3.4 Macrophage phenotype depends on hemodynamic loads applied
The mechanoregulation of macrophage phenotype and behaviour is increasingly acknowledged but still poorly understood.29 Recent studies highlighted that low and oscillatory flow patterns could stimulate a more pro-inflammatory profile in macrophages in vivo.43,44 Moreover, moderate levels of cyclic strain (∼8%) have been shown in vitro to promote a more reparative macrophage phenotype and cytokine secretion profile in comparison to higher strain levels (≥12%).28,45 To examine macrophage polarization for the various physiological loading regimes applied, we compared the gene expression and protein secretion profiles in our constructs (Fig. 3, 4 and ESI Fig. S3, S4†).
|
| Fig. 3 Gene expression profiles of the statically and dynamically cultured macrophages at day 8. Boxplots representing the fold changes in relative gene expression for a selection of phenotypical-related genes.

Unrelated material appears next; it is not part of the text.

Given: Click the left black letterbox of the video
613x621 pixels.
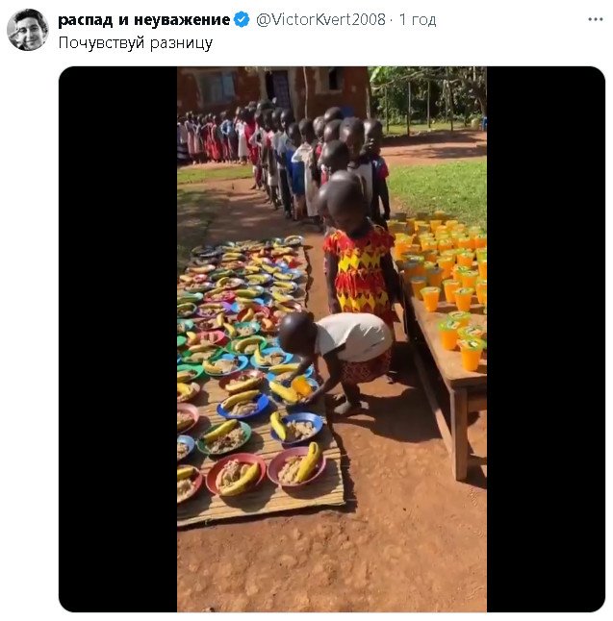Looking at the screenshot, I should point(117,338).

The dot represents a statistical outlier (A); graphical representation of the fold changes in relative gene expression of the pan-macrophage marker CD68, pro- and anti-inflammatory markers, as well as markers related to growth and remodeling (G&R) when compared to the statically cultured control. The dots and shaded areas indicate, respectively, the 50th and 25th–75th percentiles (B). * p < 0.05; ** p < 0.01; *** p < 0.001. n ≥ 5 per group. # n ≥ 2 per group. | |
|
| Fig. 4 Protein secretion profiles of the statically and dynamically cultured macrophages at day 8. Boxplots visualizing the secretion levels of a selection of proteins. The dot represents a statistical outlier (A); relative secretion levels compared to the average secretion of pro-inflammatory, anti-inflammatory, growth and remodeling proteins (protein levels were corrected for the average DNA content per group). The dots and shaded areas indicate, respectively, the 50th and 25th–75th percentiles (B); calculated M1/M2 ratios based on the cytokine secretion levels of IL-6, TNF-α, MCP-1 (pro-inflammatory) and IL-10, IL-13, MMP-9 (anti-inflammatory) (C). * p < 0.05; ** p < 0.01, *** p < 0.001. n ≥ 5 per group per time point. See ESI Fig. S5† for the uncorrected data at day 4 and 8. | |
Exposure to mechanical loading resulted in clear and significant increases in pro-inflammatory MCP1, TNF and anti-inflammatory IL10 gene expression when compared to the statically cultured controls, especially in conditions of shear stress (MCP1) and cyclic stretch (TNF and IL10) (Fig. 3A). In contrast, a decrease in pro-inflammatory CCR7 gene expression was detected upon mechanical loading, which was significantly different and most pronounced in the presence of shear stress. CCR7 was initially described as a potent chemotactic receptor expressed by migrating leukocytes,46–48 like macrophages, substantiating our hypothesis that mechanical loading reduces cellular migration. In addition, several recent studies have highlighted the importance of CCR7 in the control over cell survival, cell cytoskeleton turnover, the rate of endocytosis, and the migratory speed of leukocytes.49–51 Furthermore, minor and non-significant increases in anti-inflammatory CD163 and CD206 gene expression were seen when macrophages were mechanically loaded, and no differences were detected for TGFB1, MMP9 and pan-macrophage CD68 gene expression (Fig. 3B).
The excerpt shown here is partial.